* Testo di lettura:
◇ ◇ ◇ ◇
Partenza da Monopoli in treno alle 23.27 del 04/07 e arrivo a Sestri Levante alle 13.37 (viaggio di una lunghezza spropositata, sono matto. Ma tanto non succede, quindi continuiamo a fare progetti, è bello). 05/07, eccomi a Sestri Levante per il concerto dei Girls in Hawaii, in rassegna al Mojotic. In teoria, l'8 luglio a Roma ci sarebbe una bella scelta tra i Black Keys e i Massive Attack, ma piscio entrambi perché i concerti a Roma mi stanno sui coglioni e perché seriamente, 40€ per i Black Keys non li spenderei manco se fossi Bill Gates. Oltre al fatto che mettere due concerti di questo calibro lo stesso giorno è una cosa illegale che ti meriti veramente il 41bis. A quel punto, quindi, si rimane senza tergiversare in zona, perché la Liguria, e nello specifico le cinque terre le voglio vedere da una vita.
Il 10 mattina si parte per Pistoia prendendo un treno che fa diecimila cambi (ma tanto, se sei terrone, sei abituato al sacrificio per i mezzi di trasporto come Cicciolina era abituata... ok, la pianto qui, tanto sappiamo tutti come va a finire). Dicevo, parto il 10 luglio perché in tale data al Pistoia Blues suona Mark Lanegan, nientepopodimenoché. Curiosità: lo stesso giorno, più o meno nei paraggi, suonano anche i Prodigy e i Negramaro; insomma, non si vuole scontentare nessuno, ma è evidente che i fighi sceglieranno Lanegan for good. Successivamente, si rimane qualche giorno in quelle zone girando per cantine e mangiando cose buone, perché essere in forma per l'estate è solo per i crossfitters. E noi non siamo crossfitters. Voglio dire, considerate che tale categoria di persone si definisce crossfitters e, quando parli italiano, non si mette la s plurale dopo le parole straniere: questo è il livello medio dei crossfitters. Noi non siamo crossfitters.
◇ ◇ ◇ ◇
* Righe di dati:
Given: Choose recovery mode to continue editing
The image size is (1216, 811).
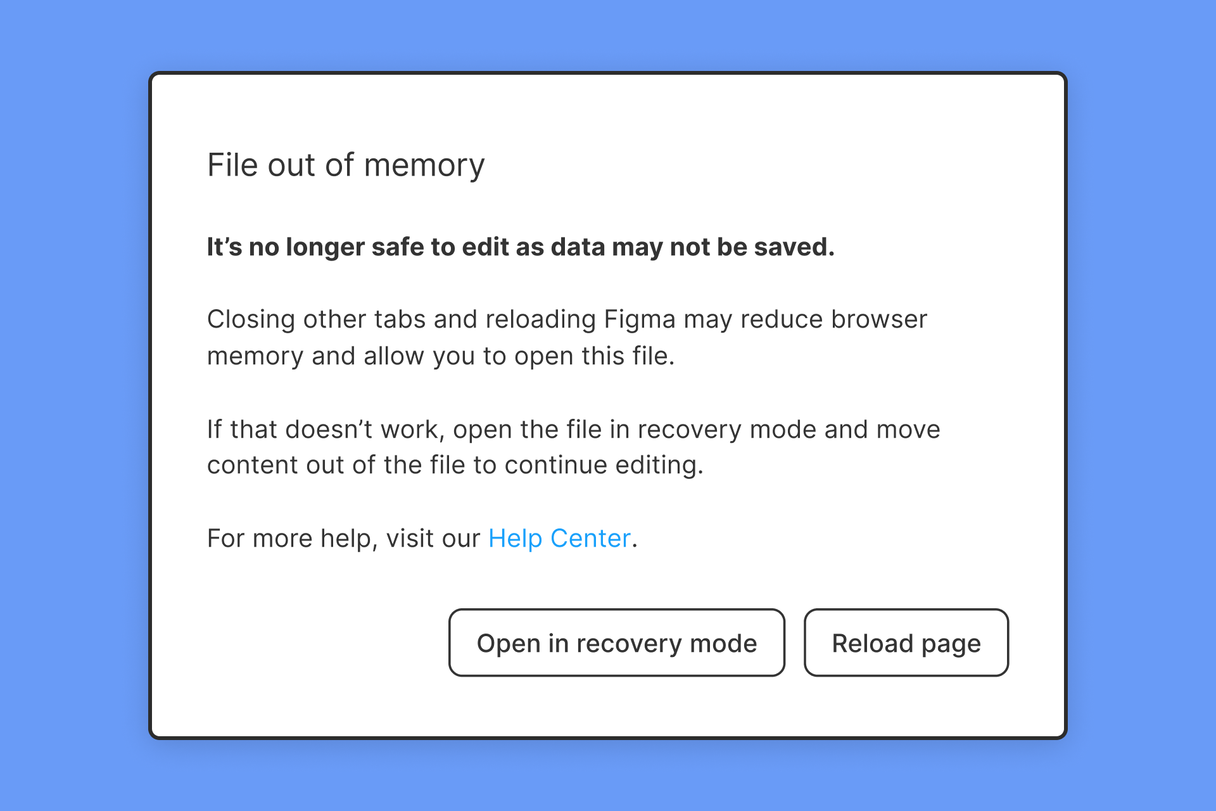Looking at the screenshot, I should point(616,642).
◇ ◇ ◇ ◇
* Obiettivi:
1. Indica se ciascuna affermazione concorda con il testo sui concerti estivi, rispondendo sì o no e citando le parole decisive: (a) il treno da Monopoli parte alle 23.27 del 4 luglio; (b) chi scrive ha deciso di andare al concerto dei Black Keys a Roma l'8 luglio; (c) Mark Lanegan suona al Pistoia Blues il 10 luglio.
2. Nel testo sui concerti estivi, in quale rassegna si tiene il concerto dei Girls in Hawaii a Sestri Levante?
3. Scrivi il seguito del testo sui concerti estivi, partendo subito dopo la sua ultima frase.
I dati non hanno alcun legame con il testo.

* Elenco risposte:
1.
(a) Sì: "Partenza da Monopoli in treno alle 23.27 del 04/07".
(b) No: "40€ per i Black Keys non li spenderei manco se fossi Bill Gates".
(c) Sì: "parto il 10 luglio perché in tale data al Pistoia Blues suona Mark Lanegan".

2. Nella rassegna del Mojotic.

3.
Comunque, dicevo, la tappa successiva è Bologna. Quindi, se si vuole rimanere a Pistoia per il tour gastronomico (HIGHLY RECOMMENDED) ok, altrimenti un paio di giorni lì e si riparte per Bologna, in genere qualcosa da fare e da vedere la si trova sempre. Ma, siccome questo è un tour mensile di concerti, la nostra meta è Bologna perché Unaltrofestival ci porta il 14 gli MGMT, Panda Bear, gli His Clancyness e gli M+A (che non saprei pronunciare a voce), ed il 15 gli Horrors. O viceversa, non lo so. Ovviamente ho scelto Bologna per la mia scarsa (eufemismo) simpatia verso l'altra sede del festival, Milano. C'è da dire che forse gli Horrors non sono headliner della loro giornata, ma poco male.
Il giorno dopo ci sarebbe da fare una scelta preliminare. Sempre a Sestri Levante suonano i War on Drugs, tanta roba. Però siccome noi siamo romantici e un po' fuori tempo (o giovani, che dir si voglia), si sceglie il Radar Festival di Padova, perché, cazzo, ci suonano gli Slowdive. Ripeto: GLI SLOWDIVE. G L I. S L O W D I V E. Tra l'altro agli Slowdive apre Pesaro, cosa che non stona comunque mai. Anche considerato che, per il momento, i Be Forest hanno fatto il mio disco dell'anno. Comunque data imperdibile, assolutamente imperdibile. Uscendo per un breve momento dalla finzione del viaggio ideale, io non ci posso andare: pausa scenica.
A quel punto, si entra nel vivo del mese. Nel vivissimo, nell'iperattivo del mese. Gli spostamenti diventano assolutamente frenetici ed irreali. Questa è la parte esagerata del post, fate conto che siamo nel finale di Tengen Toppa Gurren Lagann (o in un punto qualsiasi di Kill la Kill o di Fortified School - che poi se non sono la stessa cosa, poco ci manca).
Da Padova si torna a Pistoia perché ci suonano gli Arctic Monkeys e aprono i Kills. Che, se non si fosse capito, è un concerto di quelli in cui non devi assumere nessuna sostanza whatsoever, perché il divertimento c'è a pacchi anche da sobrio (e se così non fosse, poniti delle domande), e si fa festa come poche volte nella vita, ed evviva gli Arctic Monkeys sempre e comunque. Che sono fanboy lo si sa.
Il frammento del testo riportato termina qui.